O zaman deniyordu ki; ya nasıl olacak anlaşmazlık olunca hâkime gidilecek aile ilişkileri bozulacak.
Efendim kadın çocuk doğduğunda benim annemin adını koyalım derse erkek de hayır benim annemin adını koyalım derse hâkime giderlerse hâkim de kendi annesinin adını çocuğa koyarsa ne olacak, falan filan.

O günden bugüne 20 yılda ben meslek hayatımda da siyasi hayatımda da ailevi konulardaki kararlarla ilgili eşit haklardan kaynaklanan bir uyuşmazlık, bir dava ile karşılaşmadım.  Maalesef atılan bu adımlar kültürel anlamda zihniyet değişimi ile desteklenmediği için kadın cinayetlerinin önüne geçilemedi.
Türlü bahanelerle kadınlar öldürülmeye devam ediliyor.

Araştırmalara baktığımızda eğitim ve refah seviyesi düşük olan kesimlerde şiddet olaylarının daha çok yaşandığını görüyoruz.
AKP’nin 19 yıllık iktidarı döneminde açıkça görülen bu durumlara ilişkin gerekli olan zihniyet dönüşümü konusunda hiçbir adım atılmadı.
YÖK,’ün tutum belgesinde, MEB’in müfredatında, toplumsal cinsiyet eşitliği çıkarıldı.
Ama her yıl 25 Kasım’da yayınladıkları Eylem Belgesi’nin ilk sırasına, zihniyet dönüşümü gerçekleştireceğiz, diye yazdılar.

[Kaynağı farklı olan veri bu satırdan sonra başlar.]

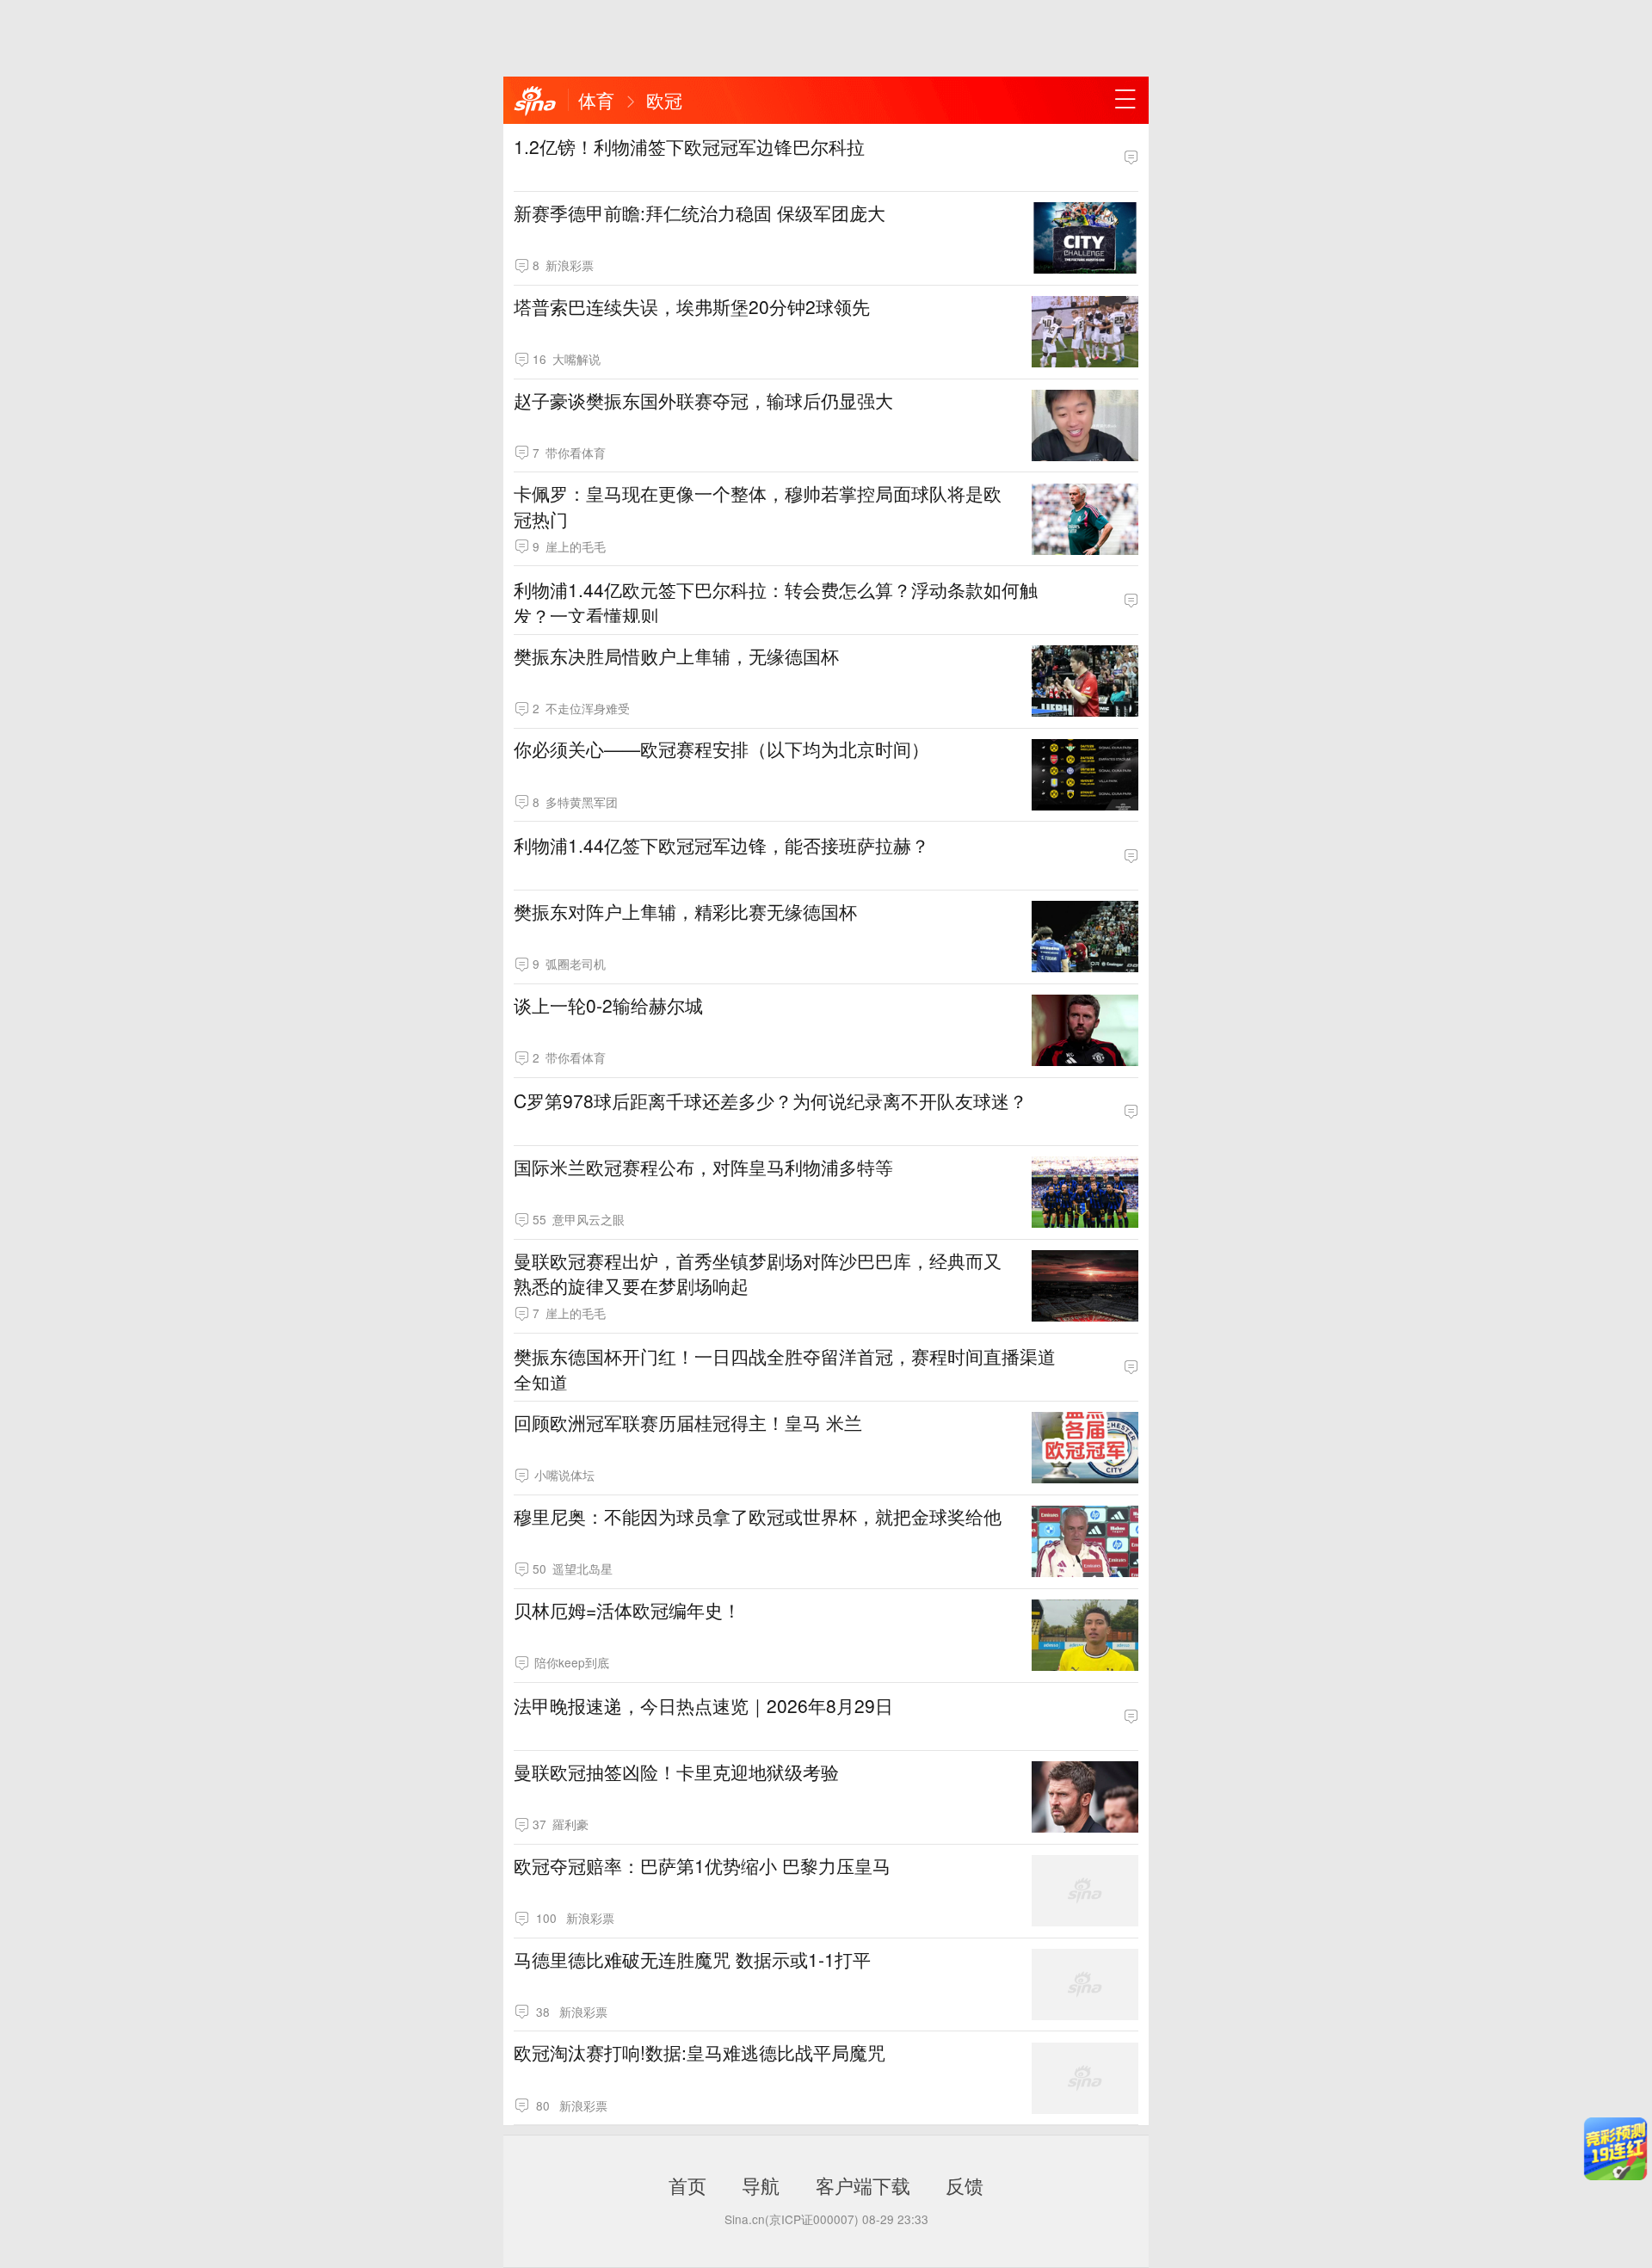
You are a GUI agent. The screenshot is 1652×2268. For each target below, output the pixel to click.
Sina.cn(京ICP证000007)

Şimdi de diyorlar ki “İstanbul Sözleşmesi kadına yönelik şiddeti engellemedi…”
Uygulamazsanız, engeller mi?
Israrlı takibi suç olarak kabul ettiniz mi?
Kurumlar arası iş birliğini sağlayabildiniz mi?
Sözleşmenin 56. maddesini uygulamadığınız için kadınlar hala öldürülmüyor mu?
AKP iktidarı, Anayasa'nın 10. maddesiyle pozitif ayrımcılık getirdik, diye övünüyor.

Garip olan şu ki…
İyi yaptıklarıyla övündükleri gibi geri adım attıkları konularda da övünüyorlar.
Bu nasıl bir anlayış?
İstanbul Sözleşmesi’nden neden çekildik gerçekten aklım almıyor.
Bu sözleşmeyi okumadıklarından emin olduğum gerici, kadın düşmanı bir grup bastırdı diye tek adam, bir gece sözleşmeyi feshettiğini ilan etti.
İstanbul Sözleşmesi sizi niye bu kadar korkutuyor?
Sözleşmenin ilkelerinde ne var?

Kadına yönelik her türlü şiddetin ve ev içi şiddetin önlenmesi, şiddet mağdurlarının korunması, suçların kovuşturulması, suçluların cezalandırılması ve kadına karşı şiddet ile mücadele alanında bütüncül, eş güdümlü ve etkili iş birliği içeren politikaların hayata geçirilmesi savunuluyor.
Ayrımcılığa karşı çıkılıyor.  

Bu sözleşmeye karşı çıkanlar ne diyor?
Bu sözleşme aile bütünlüğünü bozuyor, ahlaksızlığı teşvik ediyor.
Aile dediğiniz kavram insanlardan oluşur.
Kadınıyla erkeğiyle bu insanlar eşittir.
Kadınlar boşanmak istedi diye öldürülünce aile birliği bozuluyor demek kadınların hakkını savunmamaktır.
İnsanlık suçudur.
Kadınlar parkta yürürken saldırıya uğradığı zaman, tahrik unsuru, deyip indirim nedeni aramak, tırnak içinde ahlaka aykırı gerekçeler bulmak, bunu İstanbul Sözleşmesi’ne bağlamak insanlık suçudur.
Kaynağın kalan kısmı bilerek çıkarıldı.